Thierry Minko a précisé que les conférences budgétaires se dérouleront en deux phases distinctes. La première, ministérielle, permettra à chaque département de présenter ses priorités et ses besoins financiers. La seconde, technique, analysera la faisabilité des projets et leur adéquation avec les capacités budgétaires de l’État. L’objectif ? Éviter les déséquilibres observés lors de précédents exercices.
Le Plan national de croissance, nouveau pilier de la gouvernance
Un autre élément clé émerge de cette séquence : le renforcement du rôle central du Plan national de croissance et de développement (PNCD). Désormais finalisé et validé, ce document devient la référence absolue pour l’ensemble de l’action publique.
« Le budget 2027 sera aligné sur le PNCD », a déclaré Thierry Minko. Cette annonce marque un tournant dans la gestion économique gabonaise. Longtemps perçus comme des exercices comptables déconnectés des stratégies de long terme, les budgets gabonais vont désormais s’inscrire dans une vision cohérente et durable.
Chaque projet, chaque infrastructure, chaque politique publique devra démontrer son alignement avec les objectifs du PNCD. Cette approche vise à renforcer l’efficacité des dépenses publiques et leur rendement économique et social.
Un équilibre complexe à trouver avec le Fonds monétaire international
Les prochains mois seront également rythmés par des discussions avec le Fonds monétaire international (FMI). Le gouvernement gabonais affiche une position ferme : le futur programme de coopération ne devra ni compromettre les acquis sociaux récents ni freiner les investissements prioritaires pour le développement du pays.
L’enjeu ? Concilier discipline budgétaire et justice sociale.
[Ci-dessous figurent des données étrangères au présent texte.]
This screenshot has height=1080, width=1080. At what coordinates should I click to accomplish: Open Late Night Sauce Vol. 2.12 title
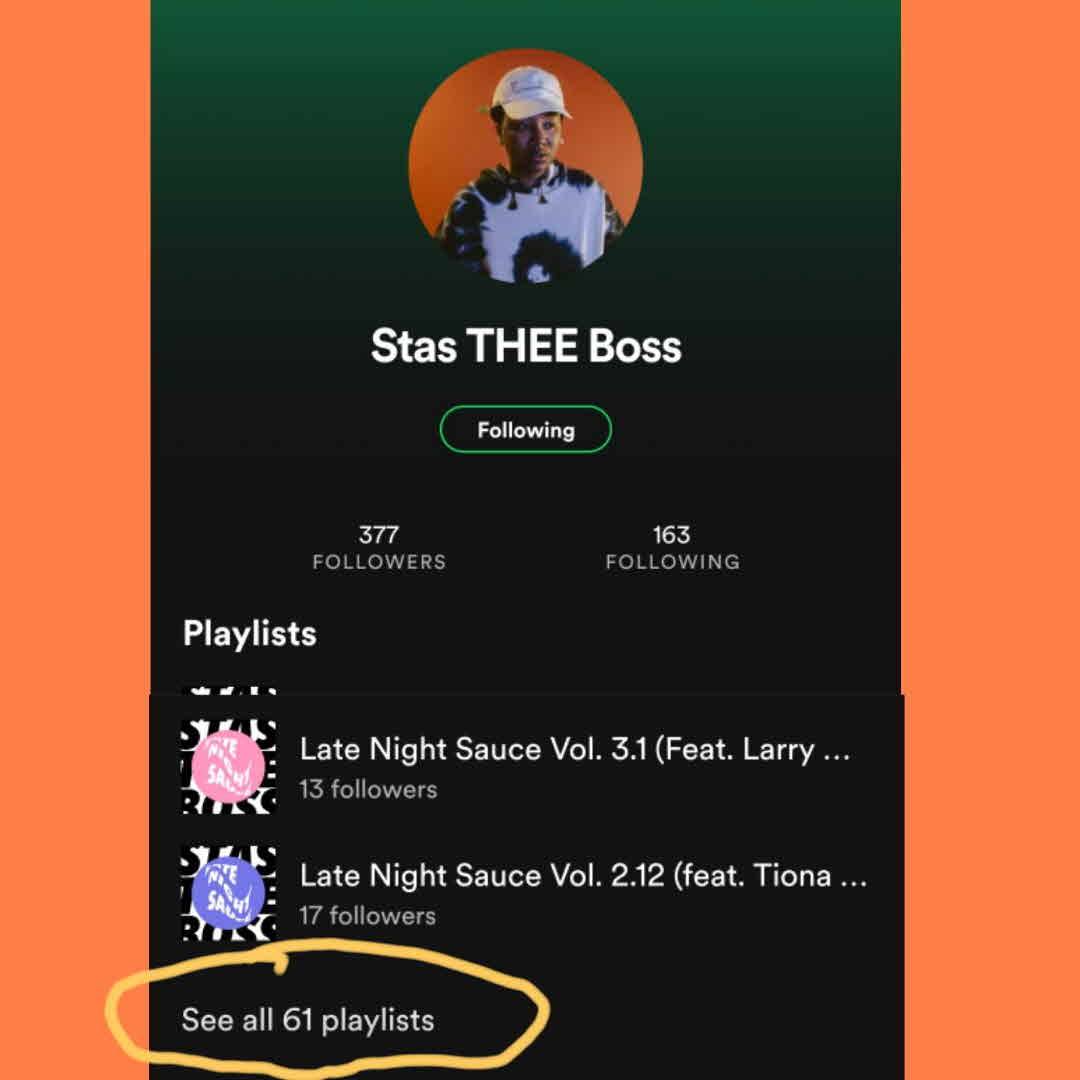point(583,876)
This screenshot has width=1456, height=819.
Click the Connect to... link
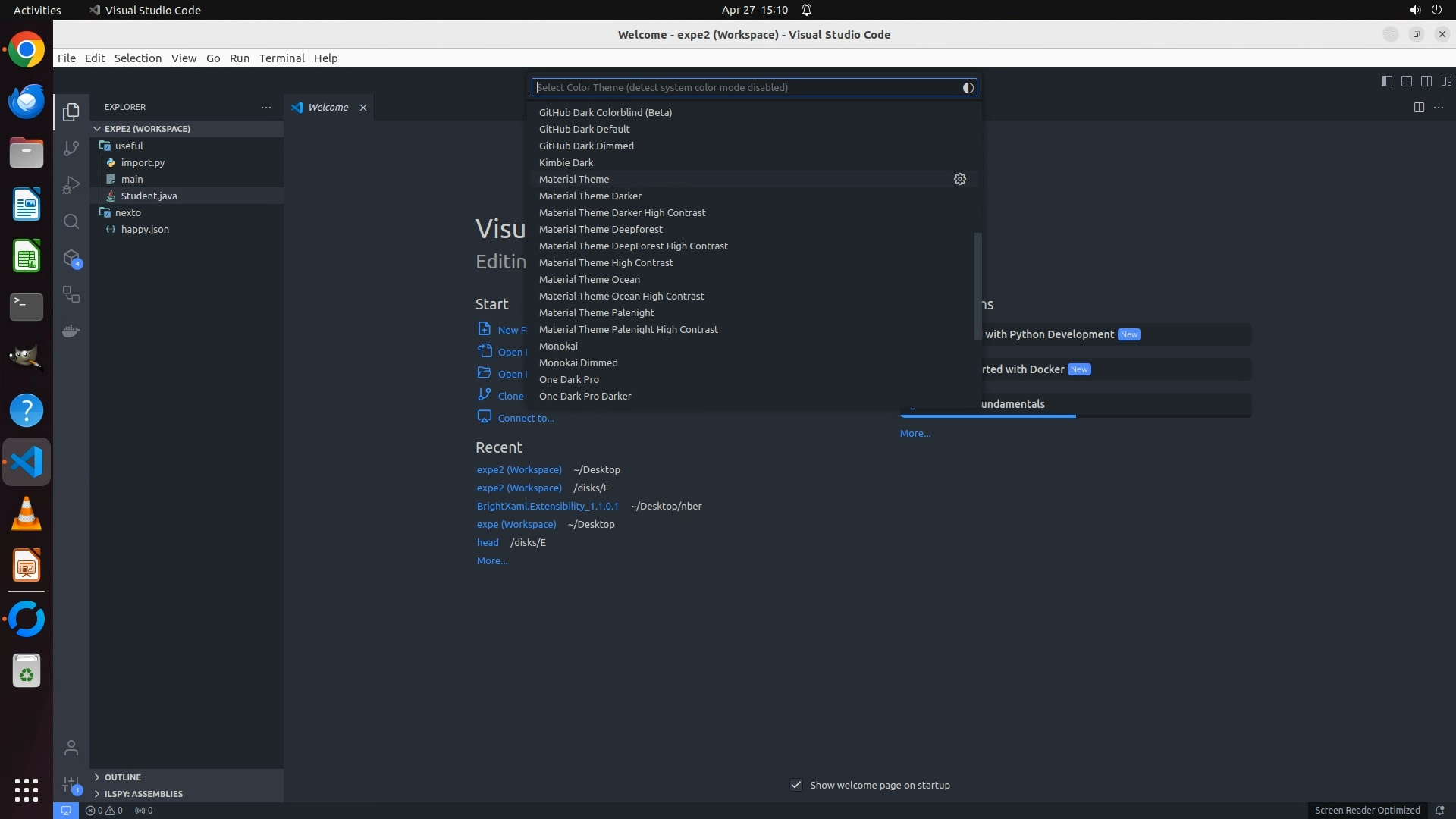pos(526,418)
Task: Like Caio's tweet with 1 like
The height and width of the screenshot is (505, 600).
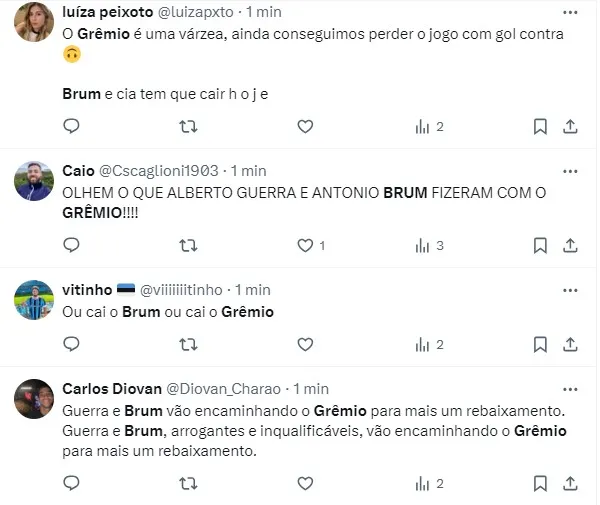Action: [304, 245]

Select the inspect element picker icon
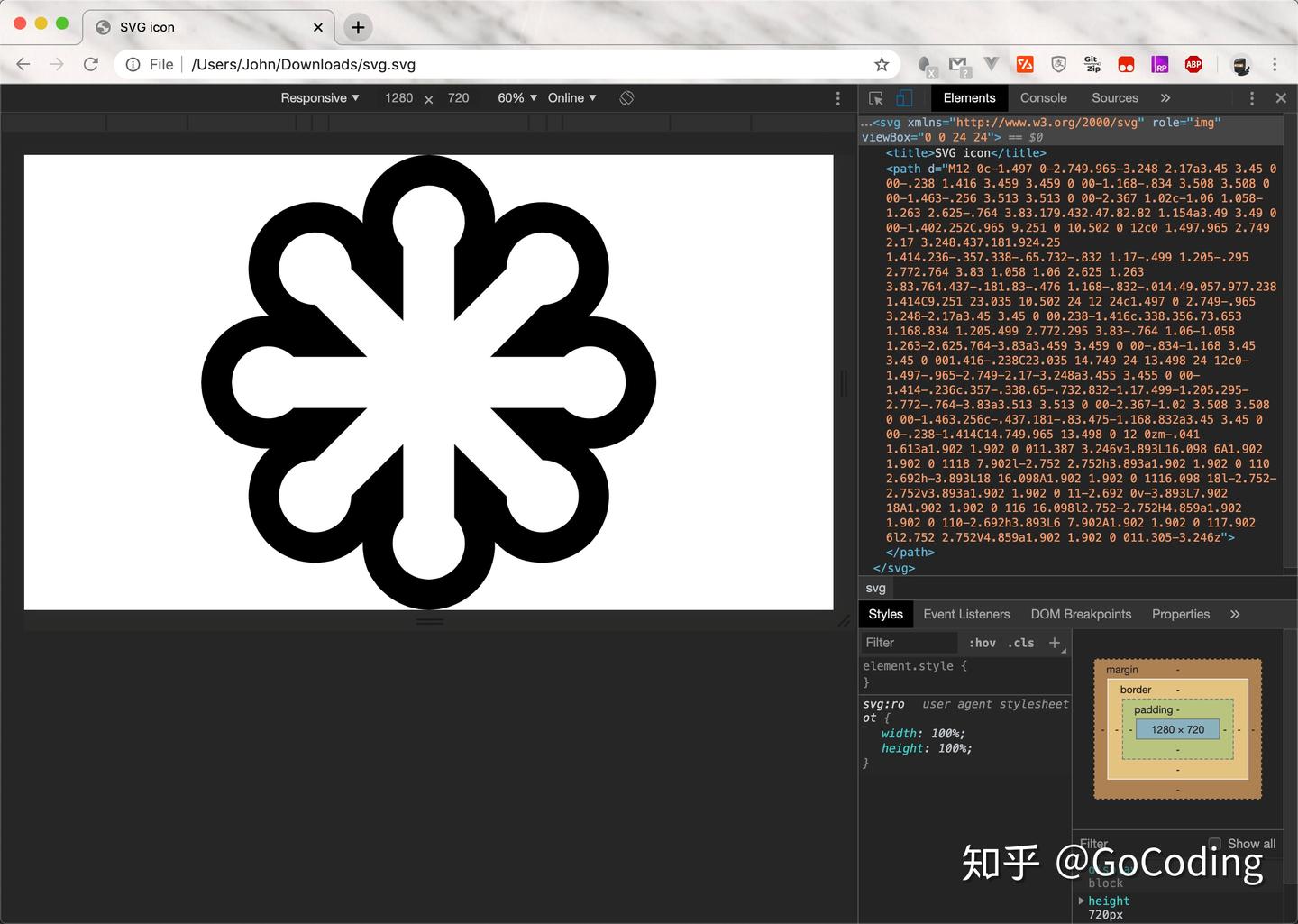874,97
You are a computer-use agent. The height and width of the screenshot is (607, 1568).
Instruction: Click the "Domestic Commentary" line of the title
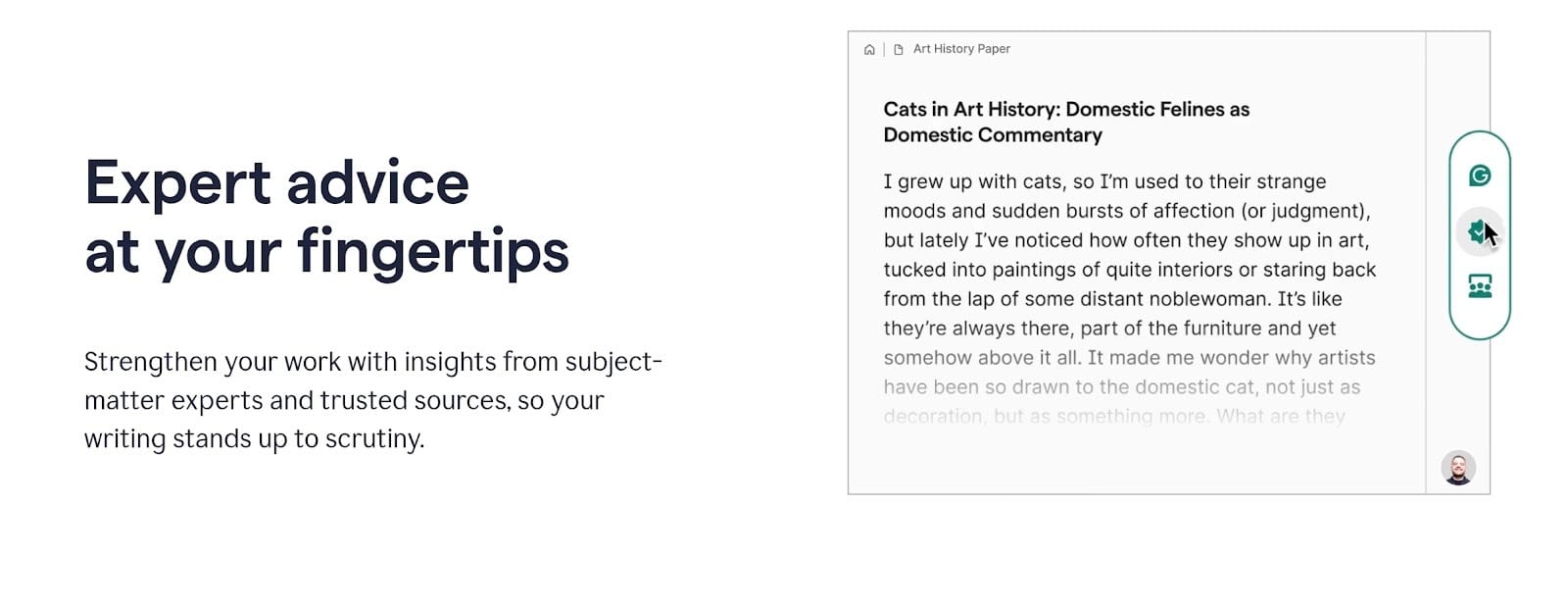(993, 135)
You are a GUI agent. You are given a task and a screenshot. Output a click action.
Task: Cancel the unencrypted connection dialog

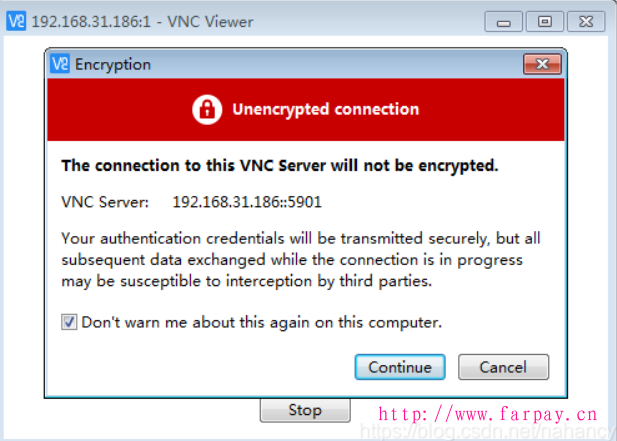tap(503, 367)
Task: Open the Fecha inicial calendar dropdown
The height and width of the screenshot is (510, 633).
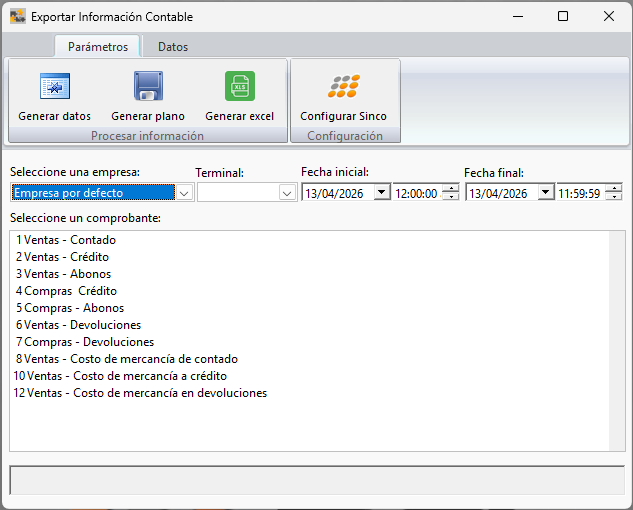Action: (x=381, y=193)
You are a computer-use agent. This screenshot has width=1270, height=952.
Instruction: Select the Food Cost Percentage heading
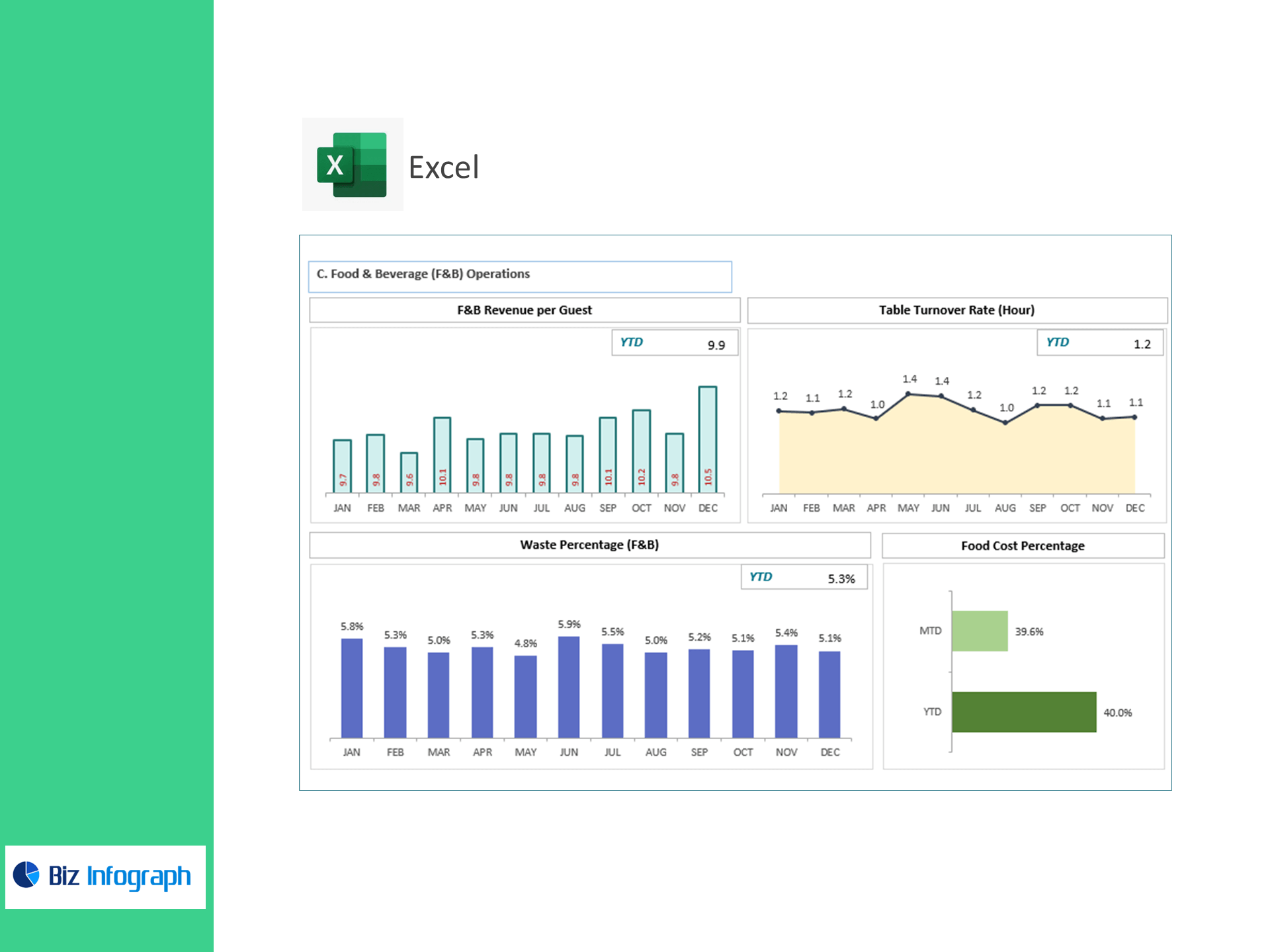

L’objectif est double : préserver la crédibilité financière du Gabon tout en maintenant les moyens d’investir dans sa transformation économique.
Avant son adoption définitive, le projet de budget devra être soumis à plusieurs instances : le Conseil économique, social et environnemental, la Cour des comptes et le Conseil d’État. Une préparation minutieuse pour éviter les dysfonctionnements budgétaires du passé et garantir un document réaliste, cohérent et aligné sur les priorités nationales.
Pour Hermann Immongault, cette rigueur est indispensable. « Derrière chaque ligne budgétaire se cache un choix de société », rappelle-t-il. Le budget n’est pas un simple document financier : c’est l’expression des priorités d’un État, de sa vision du développement et du contrat social qu’il souhaite établir avec sa population.
Les conférences budgétaires lancées aujourd’hui marquent donc bien plus qu’un début d’exercice administratif. Elles ouvrent la voie au Gabon de 2027, un pays en quête d’équilibre entre rigueur économique et bien-être citoyen.